SCCM reports active clients at risk mainly for one of two reasons - out of date virus definitions or a failure to apply Endpoint Protection Policy Application State.

Virus definitions can take care of themselves via SCCM, commonly seen when a machine goes offline and reports before downloading the latest version.

Application failures usually occur due to a group policy failure or a problem with WMI

WMI can be repaired using the winmgmt command in an admin command prompt.

winmgmt /verifyrepository can check the consistency of WMI

winmgmt /salvagerepository attempts to repair the WMI repository

winmgmt /resetrepository can reset WMI to defaults, This may force you to uninstall any programs that have corrupted WMI to begin with.

Group Policy updates failed

gpuppdate /force forces group policy to update. 

gpresult /h <filepath.html> can run an HTML format report can be useful if gpupdate fails to update group policy.

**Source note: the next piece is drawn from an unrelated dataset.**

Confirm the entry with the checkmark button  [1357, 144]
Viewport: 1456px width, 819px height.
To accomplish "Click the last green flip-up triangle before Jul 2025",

Common errors with group policy file corruption is a corrupted POL file for group policy, recommend removing the following:

c:\windows\system32\GroupPolicy\Machine\registry.pol

c:\windows\system32\GroupPolicy\User\registry.pol

Then doing a gpupdate /force again to see if group policy updates properly.

Once this is done, to expedite getting anti-malware policies back, you can go to Control Panel > Configuration Manager > Actions > and run Machine Policy Retrieval and Evaluation Cycle.